§ Task to complete:
Take the material below and output exactly the run of lines from the one containing "Vaničky Linde (54, 1993)" down to the one containing "www.dveredovane.sk (337, 2265)", with both included.
===============
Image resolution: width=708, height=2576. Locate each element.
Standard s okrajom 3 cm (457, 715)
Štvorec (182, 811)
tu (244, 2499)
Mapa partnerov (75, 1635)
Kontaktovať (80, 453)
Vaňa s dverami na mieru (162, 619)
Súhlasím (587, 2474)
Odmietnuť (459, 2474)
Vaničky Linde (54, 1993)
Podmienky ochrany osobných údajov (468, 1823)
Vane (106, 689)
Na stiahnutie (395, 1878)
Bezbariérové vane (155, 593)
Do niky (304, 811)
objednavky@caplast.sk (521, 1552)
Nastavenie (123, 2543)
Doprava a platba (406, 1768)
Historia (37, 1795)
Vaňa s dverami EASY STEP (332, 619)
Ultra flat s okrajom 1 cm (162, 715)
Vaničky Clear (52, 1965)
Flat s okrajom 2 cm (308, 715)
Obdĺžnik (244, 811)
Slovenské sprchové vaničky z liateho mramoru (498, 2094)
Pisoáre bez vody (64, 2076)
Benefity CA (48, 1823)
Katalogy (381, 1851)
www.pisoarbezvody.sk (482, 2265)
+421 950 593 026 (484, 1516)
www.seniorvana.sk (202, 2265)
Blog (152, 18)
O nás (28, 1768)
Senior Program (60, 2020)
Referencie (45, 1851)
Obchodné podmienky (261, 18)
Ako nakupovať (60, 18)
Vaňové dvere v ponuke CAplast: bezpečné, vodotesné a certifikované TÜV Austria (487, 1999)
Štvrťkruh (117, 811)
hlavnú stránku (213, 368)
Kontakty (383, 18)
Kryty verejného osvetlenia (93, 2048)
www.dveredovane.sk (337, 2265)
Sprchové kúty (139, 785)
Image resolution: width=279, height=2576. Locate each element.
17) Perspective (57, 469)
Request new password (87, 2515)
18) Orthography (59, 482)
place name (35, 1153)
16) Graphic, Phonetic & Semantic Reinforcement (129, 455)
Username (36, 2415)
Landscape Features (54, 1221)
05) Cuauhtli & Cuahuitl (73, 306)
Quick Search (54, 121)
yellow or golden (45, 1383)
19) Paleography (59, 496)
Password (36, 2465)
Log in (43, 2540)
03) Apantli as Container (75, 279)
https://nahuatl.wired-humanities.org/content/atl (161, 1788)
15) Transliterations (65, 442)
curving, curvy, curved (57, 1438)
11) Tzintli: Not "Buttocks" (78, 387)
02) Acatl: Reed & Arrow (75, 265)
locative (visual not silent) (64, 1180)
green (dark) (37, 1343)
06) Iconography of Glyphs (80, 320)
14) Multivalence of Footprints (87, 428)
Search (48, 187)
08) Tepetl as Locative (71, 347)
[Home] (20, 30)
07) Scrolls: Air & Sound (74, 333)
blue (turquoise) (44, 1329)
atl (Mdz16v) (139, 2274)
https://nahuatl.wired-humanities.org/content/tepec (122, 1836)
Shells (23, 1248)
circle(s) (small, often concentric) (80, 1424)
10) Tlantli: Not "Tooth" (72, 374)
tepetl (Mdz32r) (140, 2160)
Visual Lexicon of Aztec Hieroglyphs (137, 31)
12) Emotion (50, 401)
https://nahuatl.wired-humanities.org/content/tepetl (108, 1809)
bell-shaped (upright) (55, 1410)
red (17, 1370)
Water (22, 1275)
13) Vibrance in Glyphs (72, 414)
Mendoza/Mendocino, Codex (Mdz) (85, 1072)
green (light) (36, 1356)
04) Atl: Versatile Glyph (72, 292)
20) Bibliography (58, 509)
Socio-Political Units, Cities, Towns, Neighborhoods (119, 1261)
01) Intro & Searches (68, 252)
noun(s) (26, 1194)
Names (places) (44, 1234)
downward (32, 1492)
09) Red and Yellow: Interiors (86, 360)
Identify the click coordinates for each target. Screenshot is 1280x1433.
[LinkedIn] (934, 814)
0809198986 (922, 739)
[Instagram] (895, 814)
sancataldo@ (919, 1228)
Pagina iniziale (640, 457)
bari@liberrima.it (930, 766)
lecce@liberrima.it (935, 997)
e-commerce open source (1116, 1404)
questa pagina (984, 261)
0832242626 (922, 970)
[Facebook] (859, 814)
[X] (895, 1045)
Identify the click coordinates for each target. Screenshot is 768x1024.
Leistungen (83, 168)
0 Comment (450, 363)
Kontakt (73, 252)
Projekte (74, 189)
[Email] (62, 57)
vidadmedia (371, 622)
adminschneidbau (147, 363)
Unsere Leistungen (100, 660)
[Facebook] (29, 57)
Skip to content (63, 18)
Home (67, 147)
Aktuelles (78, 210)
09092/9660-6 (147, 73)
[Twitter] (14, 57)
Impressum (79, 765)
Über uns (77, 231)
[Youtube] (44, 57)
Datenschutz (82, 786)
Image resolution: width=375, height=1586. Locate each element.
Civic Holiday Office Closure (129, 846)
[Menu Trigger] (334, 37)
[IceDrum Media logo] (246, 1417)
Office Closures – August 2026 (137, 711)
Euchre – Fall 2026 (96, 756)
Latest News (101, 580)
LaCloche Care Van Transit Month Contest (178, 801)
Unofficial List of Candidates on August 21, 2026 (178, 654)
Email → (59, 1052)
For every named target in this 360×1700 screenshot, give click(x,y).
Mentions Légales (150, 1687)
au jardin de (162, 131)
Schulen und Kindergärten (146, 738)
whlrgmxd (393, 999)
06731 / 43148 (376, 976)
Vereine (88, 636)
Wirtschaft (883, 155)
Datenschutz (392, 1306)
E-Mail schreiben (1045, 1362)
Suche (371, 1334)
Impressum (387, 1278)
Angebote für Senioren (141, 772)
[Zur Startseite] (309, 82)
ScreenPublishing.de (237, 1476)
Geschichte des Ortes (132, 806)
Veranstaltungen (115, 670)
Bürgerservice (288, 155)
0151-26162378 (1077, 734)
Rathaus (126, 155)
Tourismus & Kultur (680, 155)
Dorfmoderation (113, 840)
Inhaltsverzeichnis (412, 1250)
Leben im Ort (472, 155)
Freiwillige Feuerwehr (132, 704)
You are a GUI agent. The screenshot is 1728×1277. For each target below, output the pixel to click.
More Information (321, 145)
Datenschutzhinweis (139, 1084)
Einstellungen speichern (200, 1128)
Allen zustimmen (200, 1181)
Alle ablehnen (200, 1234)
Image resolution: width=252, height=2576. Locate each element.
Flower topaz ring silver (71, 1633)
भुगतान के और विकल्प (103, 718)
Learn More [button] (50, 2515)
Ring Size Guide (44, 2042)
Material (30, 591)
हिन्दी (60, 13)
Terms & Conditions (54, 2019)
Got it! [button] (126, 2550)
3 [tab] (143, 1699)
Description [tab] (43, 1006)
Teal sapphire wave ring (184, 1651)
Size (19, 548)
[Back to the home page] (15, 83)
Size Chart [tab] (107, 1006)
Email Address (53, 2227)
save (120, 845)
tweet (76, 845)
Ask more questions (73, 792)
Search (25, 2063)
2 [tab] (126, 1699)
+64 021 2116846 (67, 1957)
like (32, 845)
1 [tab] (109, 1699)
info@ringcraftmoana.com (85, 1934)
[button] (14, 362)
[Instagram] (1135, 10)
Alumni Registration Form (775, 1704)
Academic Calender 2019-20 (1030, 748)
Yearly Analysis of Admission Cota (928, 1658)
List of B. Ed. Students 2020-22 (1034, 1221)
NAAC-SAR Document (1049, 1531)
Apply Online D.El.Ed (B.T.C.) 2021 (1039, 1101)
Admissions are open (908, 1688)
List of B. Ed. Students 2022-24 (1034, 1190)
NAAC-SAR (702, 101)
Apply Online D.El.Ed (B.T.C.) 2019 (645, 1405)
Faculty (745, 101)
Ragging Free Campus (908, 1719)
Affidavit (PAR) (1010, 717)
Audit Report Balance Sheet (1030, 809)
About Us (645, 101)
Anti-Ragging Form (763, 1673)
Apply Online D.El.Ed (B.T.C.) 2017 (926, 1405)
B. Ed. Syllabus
===============
§ The answer:
Vaničky Linde (54, 1993)
Podmienky ochrany osobných údajov (468, 1823)
Vane (106, 689)
Na stiahnutie (395, 1878)
Bezbariérové vane (155, 593)
Do niky (304, 811)
objednavky@caplast.sk (521, 1552)
Nastavenie (123, 2543)
Doprava a platba (406, 1768)
Historia (37, 1795)
Vaňa s dverami EASY STEP (332, 619)
Ultra flat s okrajom 1 cm (162, 715)
Vaničky Clear (52, 1965)
Flat s okrajom 2 cm (308, 715)
Obdĺžnik (244, 811)
Slovenské sprchové vaničky z liateho mramoru (498, 2094)
Pisoáre bez vody (64, 2076)
Benefity CA (48, 1823)
Katalogy (381, 1851)
www.pisoarbezvody.sk (482, 2265)
+421 950 593 026 (484, 1516)
www.seniorvana.sk (202, 2265)
Blog (152, 18)
O nás (28, 1768)
Senior Program (60, 2020)
Referencie (45, 1851)
Obchodné podmienky (261, 18)
Ako nakupovať (60, 18)
Vaňové dvere v ponuke CAplast: bezpečné, vodotesné a certifikované TÜV Austria (487, 1999)
Štvrťkruh (117, 811)
hlavnú stránku (213, 368)
Kontakty (383, 18)
Kryty verejného osvetlenia (93, 2048)
www.dveredovane.sk (337, 2265)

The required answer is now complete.